El sistema también demostró su valía en los campos de la robótica y la física. En una prueba que involucraba a un robot que utiliza cámaras y láseres para navegar, el sistema estándar estaba desperdiciando una enorme cantidad de potencia de computación al actualizar constantemente su mapa con información redundante. PRAXIST se dio cuenta de que el robot no necesitaba mirar cada fotograma de video; solo necesitaba mirar cuando la nueva información fuera realmente útil. Al enseñar al robot a omitir actualizaciones innecesarias, el sistema redujo el tiempo de procesamiento visual en un setenta y dos por ciento sin perder precisión en su navegación. Del mismo modo, en una simulación de control de un reactor de fusión nuclear, el sistema diseñó un controlador que mantuvo el plasma inestable estable durante períodos más largos que los controladores diseñados por humanos, a pesar de que la física involucrada es notoriamente difícil de predecir.
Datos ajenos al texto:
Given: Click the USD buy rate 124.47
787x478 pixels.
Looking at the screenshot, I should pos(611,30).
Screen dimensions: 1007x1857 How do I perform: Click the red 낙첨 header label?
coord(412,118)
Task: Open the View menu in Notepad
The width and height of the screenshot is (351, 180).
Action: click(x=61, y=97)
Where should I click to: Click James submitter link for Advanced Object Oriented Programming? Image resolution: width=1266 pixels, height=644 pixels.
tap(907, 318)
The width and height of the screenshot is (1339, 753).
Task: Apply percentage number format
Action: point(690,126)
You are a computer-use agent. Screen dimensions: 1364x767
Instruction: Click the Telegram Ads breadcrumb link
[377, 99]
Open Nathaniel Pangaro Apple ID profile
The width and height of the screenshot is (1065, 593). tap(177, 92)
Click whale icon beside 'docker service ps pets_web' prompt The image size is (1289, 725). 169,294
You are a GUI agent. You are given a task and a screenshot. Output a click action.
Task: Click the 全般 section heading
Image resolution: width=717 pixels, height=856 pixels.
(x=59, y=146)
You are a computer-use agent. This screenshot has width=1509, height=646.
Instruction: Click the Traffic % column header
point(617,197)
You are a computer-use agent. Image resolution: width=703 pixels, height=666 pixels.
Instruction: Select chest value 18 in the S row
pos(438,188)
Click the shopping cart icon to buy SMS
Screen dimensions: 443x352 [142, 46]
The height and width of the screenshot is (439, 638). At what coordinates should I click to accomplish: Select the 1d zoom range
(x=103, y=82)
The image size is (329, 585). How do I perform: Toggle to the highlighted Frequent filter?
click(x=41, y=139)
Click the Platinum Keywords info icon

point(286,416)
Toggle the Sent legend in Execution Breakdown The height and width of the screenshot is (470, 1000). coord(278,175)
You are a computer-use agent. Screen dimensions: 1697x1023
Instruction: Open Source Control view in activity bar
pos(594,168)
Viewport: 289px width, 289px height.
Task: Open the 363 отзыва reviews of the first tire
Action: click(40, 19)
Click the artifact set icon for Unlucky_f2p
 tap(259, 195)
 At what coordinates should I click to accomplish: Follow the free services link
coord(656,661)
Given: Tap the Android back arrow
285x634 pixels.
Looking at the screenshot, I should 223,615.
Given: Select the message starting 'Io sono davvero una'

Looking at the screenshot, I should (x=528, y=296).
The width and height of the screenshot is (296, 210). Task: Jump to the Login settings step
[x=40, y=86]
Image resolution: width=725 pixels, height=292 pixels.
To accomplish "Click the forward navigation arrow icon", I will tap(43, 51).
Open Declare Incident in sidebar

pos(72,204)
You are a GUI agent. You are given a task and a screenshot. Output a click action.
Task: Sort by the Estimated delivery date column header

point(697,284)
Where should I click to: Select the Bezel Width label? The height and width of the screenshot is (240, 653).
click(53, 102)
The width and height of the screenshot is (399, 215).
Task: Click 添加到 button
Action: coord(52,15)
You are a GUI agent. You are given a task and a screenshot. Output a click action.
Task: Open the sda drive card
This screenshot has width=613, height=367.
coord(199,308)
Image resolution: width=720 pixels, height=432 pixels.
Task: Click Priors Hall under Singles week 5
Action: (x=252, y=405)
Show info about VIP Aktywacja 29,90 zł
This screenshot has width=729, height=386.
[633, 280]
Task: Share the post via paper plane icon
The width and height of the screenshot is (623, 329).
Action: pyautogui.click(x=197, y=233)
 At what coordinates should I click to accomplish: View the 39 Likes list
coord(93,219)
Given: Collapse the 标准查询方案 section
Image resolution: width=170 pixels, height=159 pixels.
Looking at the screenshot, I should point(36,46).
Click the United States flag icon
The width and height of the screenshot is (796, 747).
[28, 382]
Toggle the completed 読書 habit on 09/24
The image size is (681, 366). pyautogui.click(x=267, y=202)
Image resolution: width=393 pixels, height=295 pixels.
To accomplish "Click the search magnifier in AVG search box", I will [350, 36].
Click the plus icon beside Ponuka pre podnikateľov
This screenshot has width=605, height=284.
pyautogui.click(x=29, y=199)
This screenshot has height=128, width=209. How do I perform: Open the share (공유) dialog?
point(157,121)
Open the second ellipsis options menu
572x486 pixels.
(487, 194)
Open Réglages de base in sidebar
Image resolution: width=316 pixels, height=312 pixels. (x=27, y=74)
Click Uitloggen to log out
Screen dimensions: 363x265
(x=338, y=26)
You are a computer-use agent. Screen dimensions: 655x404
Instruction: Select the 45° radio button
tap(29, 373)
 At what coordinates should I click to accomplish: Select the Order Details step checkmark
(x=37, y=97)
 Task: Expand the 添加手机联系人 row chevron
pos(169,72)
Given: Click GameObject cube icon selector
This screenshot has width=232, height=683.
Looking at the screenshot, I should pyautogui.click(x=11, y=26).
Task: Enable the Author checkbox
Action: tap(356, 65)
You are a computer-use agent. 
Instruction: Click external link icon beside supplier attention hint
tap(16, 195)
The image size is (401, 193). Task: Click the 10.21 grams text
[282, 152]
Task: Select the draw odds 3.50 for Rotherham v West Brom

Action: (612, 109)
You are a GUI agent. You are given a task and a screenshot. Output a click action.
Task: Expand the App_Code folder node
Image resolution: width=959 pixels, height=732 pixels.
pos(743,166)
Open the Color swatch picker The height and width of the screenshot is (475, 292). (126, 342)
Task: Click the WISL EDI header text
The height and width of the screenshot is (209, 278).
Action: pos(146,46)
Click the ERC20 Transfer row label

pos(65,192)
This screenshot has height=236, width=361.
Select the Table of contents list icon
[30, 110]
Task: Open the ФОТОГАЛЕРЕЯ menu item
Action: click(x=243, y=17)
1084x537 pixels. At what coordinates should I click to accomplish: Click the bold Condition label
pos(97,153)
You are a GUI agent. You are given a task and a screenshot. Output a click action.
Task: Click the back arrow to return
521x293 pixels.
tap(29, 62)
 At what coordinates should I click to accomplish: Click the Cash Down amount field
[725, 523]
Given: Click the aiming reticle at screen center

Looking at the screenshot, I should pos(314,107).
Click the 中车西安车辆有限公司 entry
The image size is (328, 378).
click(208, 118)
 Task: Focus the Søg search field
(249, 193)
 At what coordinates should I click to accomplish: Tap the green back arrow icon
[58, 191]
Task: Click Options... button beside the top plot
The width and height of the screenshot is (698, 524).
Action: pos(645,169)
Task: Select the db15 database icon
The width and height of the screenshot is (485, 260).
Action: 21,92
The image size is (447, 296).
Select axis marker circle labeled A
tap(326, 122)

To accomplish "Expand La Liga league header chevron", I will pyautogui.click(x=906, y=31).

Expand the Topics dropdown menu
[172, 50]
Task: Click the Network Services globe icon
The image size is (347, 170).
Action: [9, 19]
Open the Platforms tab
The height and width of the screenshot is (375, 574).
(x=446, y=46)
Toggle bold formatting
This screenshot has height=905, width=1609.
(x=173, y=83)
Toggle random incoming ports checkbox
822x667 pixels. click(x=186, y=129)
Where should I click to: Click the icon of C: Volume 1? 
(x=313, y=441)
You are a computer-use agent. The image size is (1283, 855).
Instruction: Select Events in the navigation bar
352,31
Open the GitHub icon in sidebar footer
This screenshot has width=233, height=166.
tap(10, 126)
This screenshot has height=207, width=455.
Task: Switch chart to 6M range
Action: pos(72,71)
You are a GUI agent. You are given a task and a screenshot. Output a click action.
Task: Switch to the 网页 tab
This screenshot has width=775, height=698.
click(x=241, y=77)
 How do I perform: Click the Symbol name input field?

Lo que hace que estos resultados sean tan significativos es la transparencia que proporcionan. En la investigación automatizada tradicional, cuando un sistema encuentra una solución, suele ser una "caja negra". Sabes que funciona, pero no sabes por qué, y no puedes determinar fácilmente si el éxito se mantendrá en una situación ligeramente diferente. PRAXIST cambia esto al adjuntar una historia detallada a cada resultado. Registra el "linaje" de la solución, una cadena de evidencia que muestra qué mecanismos fueron probados, cuáles fueron validados y cuáles fueron descartados. Esto significa que los científicos humanos pueden observar el trabajo del sistema, comprender la lógica detrás de él e incluso tomar las mejores partes para construir algo nuevo. Convierte a la computadora de una herramienta que solo produce respuestas en un colaborador que documenta su razonamiento.

Los investigadores enfatizan que este enfoque no se trata de reemplazar a los científicos humanos, sino de darles un instrumento más poderoso. Al encargarse del trabajo tedioso de probar miles de variaciones y organizar las lecciones aprendidas, el sistema libera a los humanos para que se concentren en el panorama general. La capacidad de heredar conocimiento a través de generaciones de experimentos significa que el sistema no tiene que empezar de cero cada vez que enfrenta un nuevo problema. Puede llevar adelante la sabiduría de sus fallos y éxitos pasados, construyendo una base de conocimiento fiable que se fortalece con cada intento. Este cambio de una simple búsqueda de la mejor puntuación a una comprensión profunda de la evidencia detrás de la puntuación representa un cambio fundamental en cómo abordamos los desafíos de ingeniería complejos.

Al final, la historia de PRAXIST trata sobre el poder de la memoria en las máquinas. Durante mucho tiempo, las computadoras fueron excelentes en el cálculo pero deficientes en el aprendizaje de su propia historia de una manera estructurada. Este sistema demuestra que cuando se le da a una máquina la capacidad de registrar no solo qué sucedió, sino por qué sucedió, puede resolver problemas que antes estaban fuera de su alcance. Lo hace no siendo más inteligente en un sentido general, sino siendo más cuidadosa con lo que recuerda y cómo utiliza esa memoria. El resultado es un sistema que no solo es más eficiente y rentable, sino también más confiable, porque cada solución que ofrece viene acompañada de una cuenta clara e inspeccionable de cómo se alcanzó. Este es el futuro de la investigación autónoma: no una máquina que adivina el camino hacia una solución, sino una que construye un legado de evidencia, un experimento a la vez.